Several smaller chains are even more committed. Elevation Burger and Burger Boss both use 100% grass-fed, grass-finished beef. Farm Burger insists its cattle eat grass exclusively, with no grain at any point. B.Good serves grass-fed beef sourced locally. These are regional chains, so availability varies, but they’re worth seeking out if ingredient transparency is your priority.
Grass-fed beef tends to be leaner and contains a somewhat different fat profile than grain-fed, with more omega-3 fatty acids. Whether that makes a meaningful health difference in a single burger is debatable, but avoiding antibiotics and hormones in meat production is a straightforward win.
Plant-Based Burgers
Burger King’s Impossible Whopper is the most widely available plant-based fast food burger, but it’s not automatically healthier than beef. At 630 calories, 34 grams of fat, and 58 grams of carbs, it’s a heavier meal than many beef options on this list. It does provide 25 grams of protein and 4 grams of fiber, which beef burgers lack.
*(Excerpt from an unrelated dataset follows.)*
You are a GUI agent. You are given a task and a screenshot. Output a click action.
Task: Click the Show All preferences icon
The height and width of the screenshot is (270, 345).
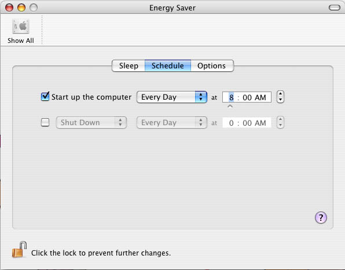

The biggest nutritional concern with plant-based patties has been saturated fat (from coconut oil) and sodium. Beyond Meat recently reformulated its patty, dropping saturated fat to 2 grams and sodium to 310 milligrams by switching to avocado oil. A large study of plant-based meats found that saturated fat levels average about 2 grams per serving across the category, well below typical beef patties. Still, sodium hovers around a quarter of the American Heart Association’s recommended daily limit of 1,500 milligrams in a single patty. If you’re watching sodium, plant-based burgers aren’t necessarily your friend.
For the lowest-calorie plant-based option, White Castle’s Veggie Slider is just 190 calories, though it only provides 5 grams of protein.
Best Picks at Major Chains
Not everyone lives near a Freddy’s or Shake Shack. Here are the healthiest burgers at the chains you’re most likely to encounter:
- McDonald’s: McDouble, 390 calories, 22g protein, 20g fat
- Wendy’s: Double Stack, 400 calories, 23g protein, 23g fat
- Burger King: Double Cheeseburger, 433 calories, 26g protein, 22g fat
- In-N-Out: Double-Double Protein Style, 450 calories, 30g protein, 32g fat (higher fat but very low carb at 12g)
- Jack in the Box: Jumbo Jack, 490 calories, 26g protein, 23g fat
- Whataburger: Double Meat Whataburger Jr., 420 calories, 23g protein, 20g fat
- Five Guys: Little Cheeseburger, 542 calories, 23g protein, 26g fat
Simple Ordering Tricks
You can improve almost any fast food burger with a few easy swaps. Skip the special sauce, which typically adds 50 to 100 calories of mostly fat and sugar. Order mustard or ketchup instead. Ask for no mayo if it comes standard.
Choose a smaller bun size when the option exists. “Junior” or “little” versions at most chains use a smaller bun with the same or similar patty, shaving off calories from refined flour without losing much protein. Adding extra lettuce, tomato, and onion costs nothing at most chains and gives you some fiber and micronutrients that a plain burger lacks.
The biggest calorie traps aren’t the burger itself. A medium order of fries adds 300 to 400 calories, and a regular soda adds another 200 or more. Swapping fries for a side salad and soda for water turns a 900-calorie meal into a 400-calorie one without touching the burger at all.